━━━ EXTRAIT DU DOCUMENT

Après l’exclusion de Idrissa Seck du Pds, les réactions de ses militants, ceux de l’ex-Rewmi, n’ont pas tardé. Cheikhou Cissé, membre de la première heure de la section Rewmi à Kédougou dénonce dans cet entretien le fait que le Pds n’a pas rendu à son leader la monnaie de sa pièce. Mais à quelque chose malheur est bon, il voit à travers cette exclusion un moyen pour Idrissa Seck de mieux s’affirmer face aux Sénégalais.
Comment appréciez-vous l’exclusion de votre leader des rangs du Pds ?
C’est un sentiment de mécontentement et de frustration. Nous savons tous le parcours du président Idrissa Seck dans ce parti. Lui aimait à répéter que si le Parti démocratique sénégalais (Pds) était une entreprise, il en était l’actionnaire majoritaire. Cela veut dire tout simplement qu’il a fait tout son parcours politique dans le Pds. D’ailleurs, le Président Wade aime aussi à rappeler que depuis son adolescence, il a tout donné au Pds. Cependant, ce que le Président retient, c’est seulement la partie où il a aidé Idrissa Seck à se faire du point de vue intellectuel. Mais peut-être qu’il a oublié l’autre partie, c’est-à-dire le sacrifice, le don de soi et le travail consentis par Idy dans et pour le parti, jusqu’à son élection à la Magistrature suprême en 2000. Et être exclu par des gens qui sont pour la plupart des militants de la dernière heure.
Ce sont ces derniers qui se sont réunis autour d’un Conseil national qui n’a pas une certaine légalité, une certaine base juridique pour décider de son exclusion. C’est un sentiment de peine que nous éprouvons à l’endroit du «frère» Idrissa Seck. Mais aussi un sentiment de soulagement, parce que les gens voulaient véritablement qu’il quitte le parti pour voler des ses propres ailes. Il en a les capacités et le charisme.
Après tant d’efforts consentis pour ce parti, il se voit aujourd’hui exclu. N’est-ce pas un échec de sa part ?
Heu ! C’est-à-dire, l’échec incombe à ceux qui l’ont exclu. Il dit depuis, qu’il n’a jamais trahi, qu’il n’a jamais quitté le Pds, que le Pds est son élément naturel. Si les gens l’excluent du Pds, c’est à eux de se poser des questions. Ils doivent se demander pourquoi avoir exclu un membre aussi influent que Idy. Ils se disaient certainement qu’en retournant au Pds, il allait limiter les ambitions de Karim Wade dans la course à la Présidence.
Je fais partie de ceux qui pensent que le Pds dont parle Idy est un Pds «idyllique». C’est un Pds virtuel qui n’existe que de nom, qui comprend des transhumants de la dernière heure qui véhiculent des valeurs contraires aux valeurs du Sopi.

━━━━━━

**CONSIGNES DE L'EXERCICE:**
a: Relevez toutes les personnes désignées par leur nom dans l'entretien sur l'exclusion d'Idrissa Seck, en ne citant chacune qu'une seule fois.
b: Recopiez fidèlement le passage de l'entretien sur l'exclusion d'Idrissa Seck qui débute aux mots "C’est un sentiment de mécontentement" et s'achève après les mots "la dernière heure.".
c: Poursuivez l'entretien sur l'exclusion d'Idrissa Seck à partir de sa dernière phrase.

━━━ DONNÉES FOURNIES

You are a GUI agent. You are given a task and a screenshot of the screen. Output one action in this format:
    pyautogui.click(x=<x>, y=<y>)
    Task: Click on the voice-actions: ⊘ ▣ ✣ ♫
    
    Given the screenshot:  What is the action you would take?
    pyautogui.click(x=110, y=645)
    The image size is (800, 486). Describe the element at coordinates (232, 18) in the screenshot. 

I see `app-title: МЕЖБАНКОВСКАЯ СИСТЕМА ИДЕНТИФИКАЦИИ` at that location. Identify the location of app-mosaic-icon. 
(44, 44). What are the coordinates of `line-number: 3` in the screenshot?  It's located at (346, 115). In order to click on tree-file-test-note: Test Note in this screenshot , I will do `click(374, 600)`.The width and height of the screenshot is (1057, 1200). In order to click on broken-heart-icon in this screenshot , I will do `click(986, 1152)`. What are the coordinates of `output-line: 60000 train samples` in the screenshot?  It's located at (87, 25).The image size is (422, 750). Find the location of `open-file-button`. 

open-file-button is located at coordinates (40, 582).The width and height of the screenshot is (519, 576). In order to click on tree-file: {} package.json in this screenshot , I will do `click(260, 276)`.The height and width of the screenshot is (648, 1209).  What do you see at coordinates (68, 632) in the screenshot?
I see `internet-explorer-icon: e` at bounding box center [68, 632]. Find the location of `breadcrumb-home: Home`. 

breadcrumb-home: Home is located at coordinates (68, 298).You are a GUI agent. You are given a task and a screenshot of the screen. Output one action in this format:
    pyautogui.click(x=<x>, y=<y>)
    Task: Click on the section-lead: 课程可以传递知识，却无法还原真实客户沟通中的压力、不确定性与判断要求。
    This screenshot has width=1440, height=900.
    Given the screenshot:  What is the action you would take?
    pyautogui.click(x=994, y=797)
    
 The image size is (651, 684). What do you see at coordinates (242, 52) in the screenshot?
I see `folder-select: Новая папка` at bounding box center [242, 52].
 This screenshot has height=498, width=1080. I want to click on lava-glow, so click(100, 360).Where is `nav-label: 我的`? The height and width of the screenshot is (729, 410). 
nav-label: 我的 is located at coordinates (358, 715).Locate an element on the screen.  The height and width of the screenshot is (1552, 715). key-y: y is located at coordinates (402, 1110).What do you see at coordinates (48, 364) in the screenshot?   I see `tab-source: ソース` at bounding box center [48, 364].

━━━━━━

**LISTE DES RÉPONSES:**
a: Idrissa Seck (Idy), Cheikhou Cissé, le Président Wade, Karim Wade

b:
C’est un sentiment de mécontentement et de frustration. Nous savons tous le parcours du président Idrissa Seck dans ce parti. Lui aimait à répéter que si le Parti démocratique sénégalais (Pds) était une entreprise, il en était l’actionnaire majoritaire. Cela veut dire tout simplement qu’il a fait tout son parcours politique dans le Pds. D’ailleurs, le Président Wade aime aussi à rappeler que depuis son adolescence, il a tout donné au Pds. Cependant, ce que le Président retient, c’est seulement la partie où il a aidé Idrissa Seck à se faire du point de vue intellectuel. Mais peut-être qu’il a oublié l’autre partie, c’est-à-dire le sacrifice, le don de soi et le travail consentis par Idy dans et pour le parti, jusqu’à son élection à la Magistrature suprême en 2000. Et être exclu par des gens qui sont pour la plupart des militants de la dernière heure.

c:
D’ailleurs le constat est là. Les jeunes générations disent Y’en a marre. Ce Sopi n’est plus le Sopi auquel les gens s’attendaient en 2000. Je pense qu’il a eu quand même tort de s’accrocher à ce Pds. Je sais qu’il y a une part affective dans cette manière de procéder qui a été excessive. Néanmoins, nous militants de la base, nous lui réaffirmons notre soutien. Nous lui disons qu’il n’a rien à regretter de cette séparation, car séparation il y’en avait déjà. Il faut se demander d’ailleurs quand il parle du Pds, de quel Pds s’agit-il ? Un Pds qui ne vous convoque pas, vous ne participez pas à ses instances, vous ne participez pas non plus à ses activités, votre avis n’est pas sollicité dans certaines circonstances. Donc de quel Pds nous parlait-il ? C’est certainement le Pds affectif logé quelque part dans son cœur qu’il espérait revoir vivre.
Mais les gens restent toujours sceptiques. Par conséquent que devrait être la conduite de Idrissa Seck après tout ce qui vient de se passer ?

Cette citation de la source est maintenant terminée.